There are only a few papers to date showing the “overshoot phenomenon” (Andersen et al. 2000 & 2005) and only one paper done using professional athletes within a season (de Lacey et al. 2014). Explained very simply, an “overshoot” occurs when a taper or detraining from resistance training takes place. Or in other words, time off is taken from resistance (weight) training. Anecdotally I have heard the Great Britain cycling team used this leading into the 2008 Beijing Olympics for the track cycling and cleaned up the gold medals. For now, let’s go into a little more detail.
There are 3 types of pure muscle fibres (to keep it very simple). Type I, Type IIA and Type IIX. Muscle fibres can also posses more than one type, e.g. Type IIA/IIX, but for now, we’ll stick to just 3 fibre types. Type I are your slow twitch fibres contributing more to the endurance aspect of muscle contraction.

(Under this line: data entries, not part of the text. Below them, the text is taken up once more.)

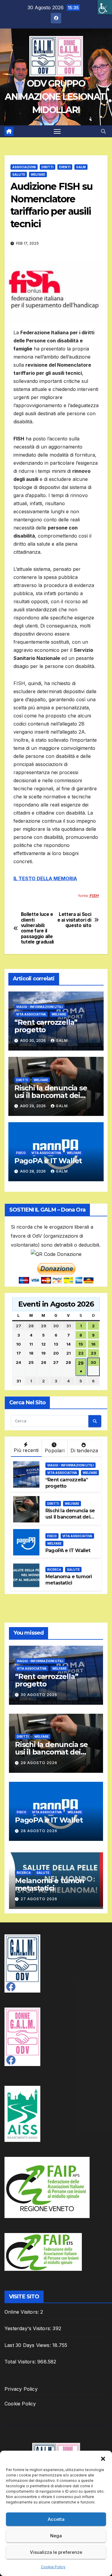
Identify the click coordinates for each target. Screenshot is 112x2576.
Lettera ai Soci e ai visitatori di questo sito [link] (74, 920)
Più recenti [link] (26, 1450)
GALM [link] (81, 167)
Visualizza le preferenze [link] (56, 2552)
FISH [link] (94, 895)
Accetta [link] (56, 2519)
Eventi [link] (64, 167)
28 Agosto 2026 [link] (39, 1831)
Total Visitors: (20, 2362)
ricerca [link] (54, 1569)
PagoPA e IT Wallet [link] (48, 1160)
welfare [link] (38, 174)
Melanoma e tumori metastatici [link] (68, 1580)
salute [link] (18, 174)
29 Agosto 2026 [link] (39, 1763)
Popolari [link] (55, 1450)
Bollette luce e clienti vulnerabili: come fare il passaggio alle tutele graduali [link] (37, 928)
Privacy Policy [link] (21, 2389)
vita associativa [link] (31, 1014)
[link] (105, 7)
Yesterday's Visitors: (28, 2328)
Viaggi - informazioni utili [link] (39, 1007)
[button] (103, 2458)
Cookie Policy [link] (53, 2567)
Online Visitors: (22, 2312)
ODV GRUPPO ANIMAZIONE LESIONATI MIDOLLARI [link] (56, 96)
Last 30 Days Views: (28, 2345)
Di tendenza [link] (84, 1450)
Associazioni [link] (24, 167)
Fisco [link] (21, 1153)
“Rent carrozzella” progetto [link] (45, 1026)
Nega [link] (56, 2536)
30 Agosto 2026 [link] (39, 1694)
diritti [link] (47, 167)
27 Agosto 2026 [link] (39, 1899)
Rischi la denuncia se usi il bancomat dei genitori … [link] (50, 1095)
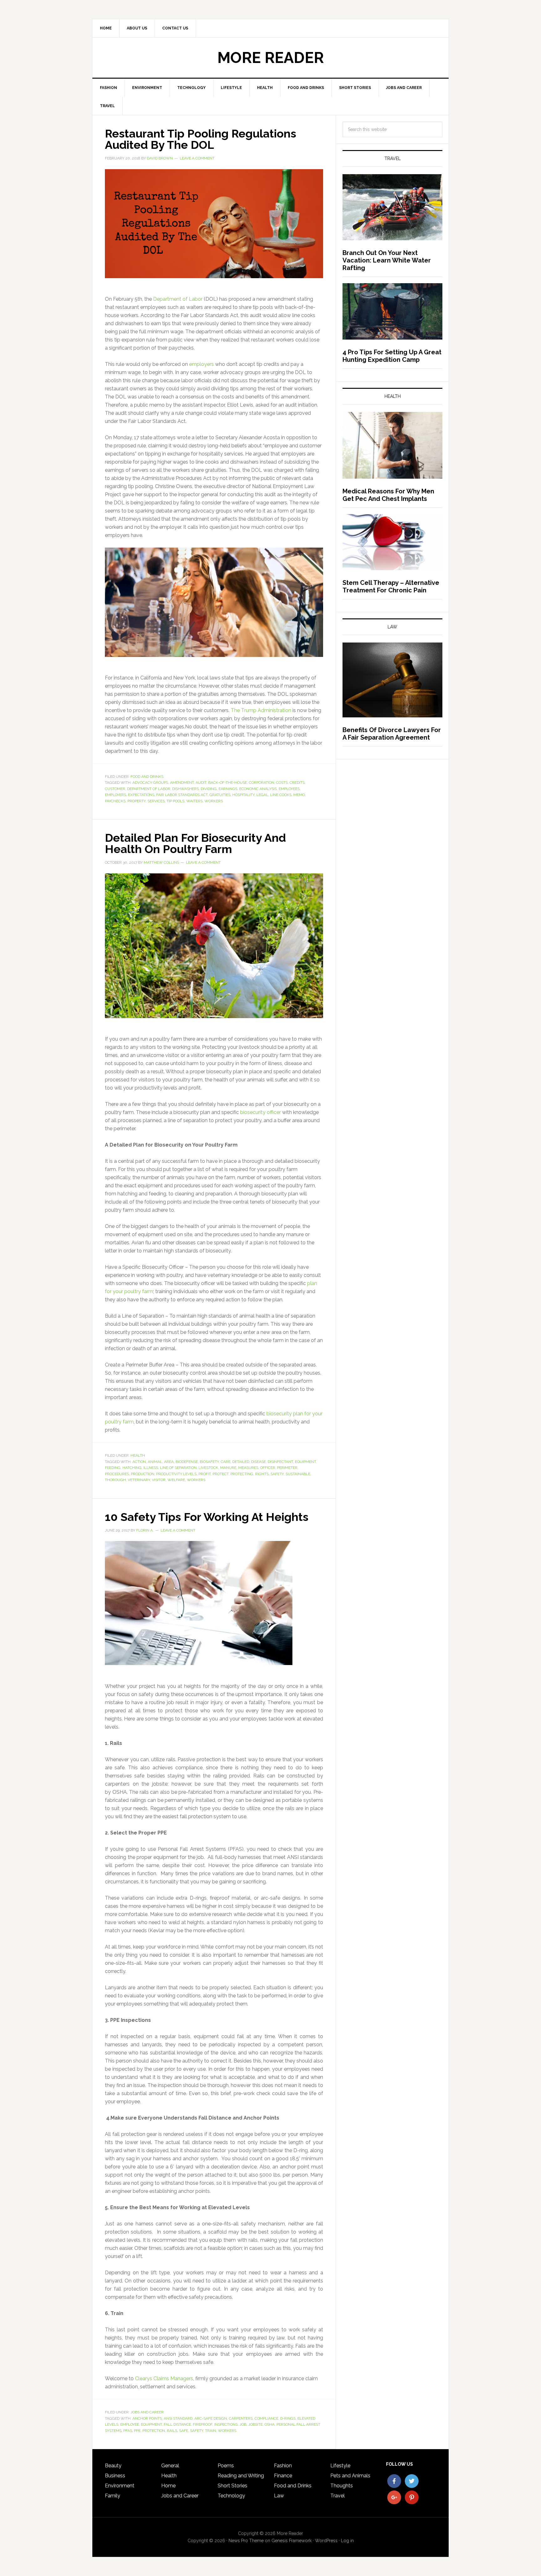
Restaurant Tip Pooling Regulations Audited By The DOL (200, 139)
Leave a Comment (197, 158)
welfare (176, 1480)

Type IIA and IIX are your fast twitch fibres and contract much more rapidly than Type I. Type IIX contract approximately twice as fast as Type IIA and about 5-10 times faster than Type I but fatigue very quickly.
As resistance training is undertaken for an extended period of time, (e.g. in Andersen et al. 2000 & 2005 it was 3 months for a total of 38 sessions) an adaptation occurs where the number of Type IIA muscle fibres increase while the number of Type IIX decrease compared to pre training. As shown in Andersen et al. (2000), a significant increase in Type IIA and a significant decrease in Type IIX were found post training. So we have a decrease in the bodies most powerful muscle fibres and an increase in more efficient fast twitch fibres.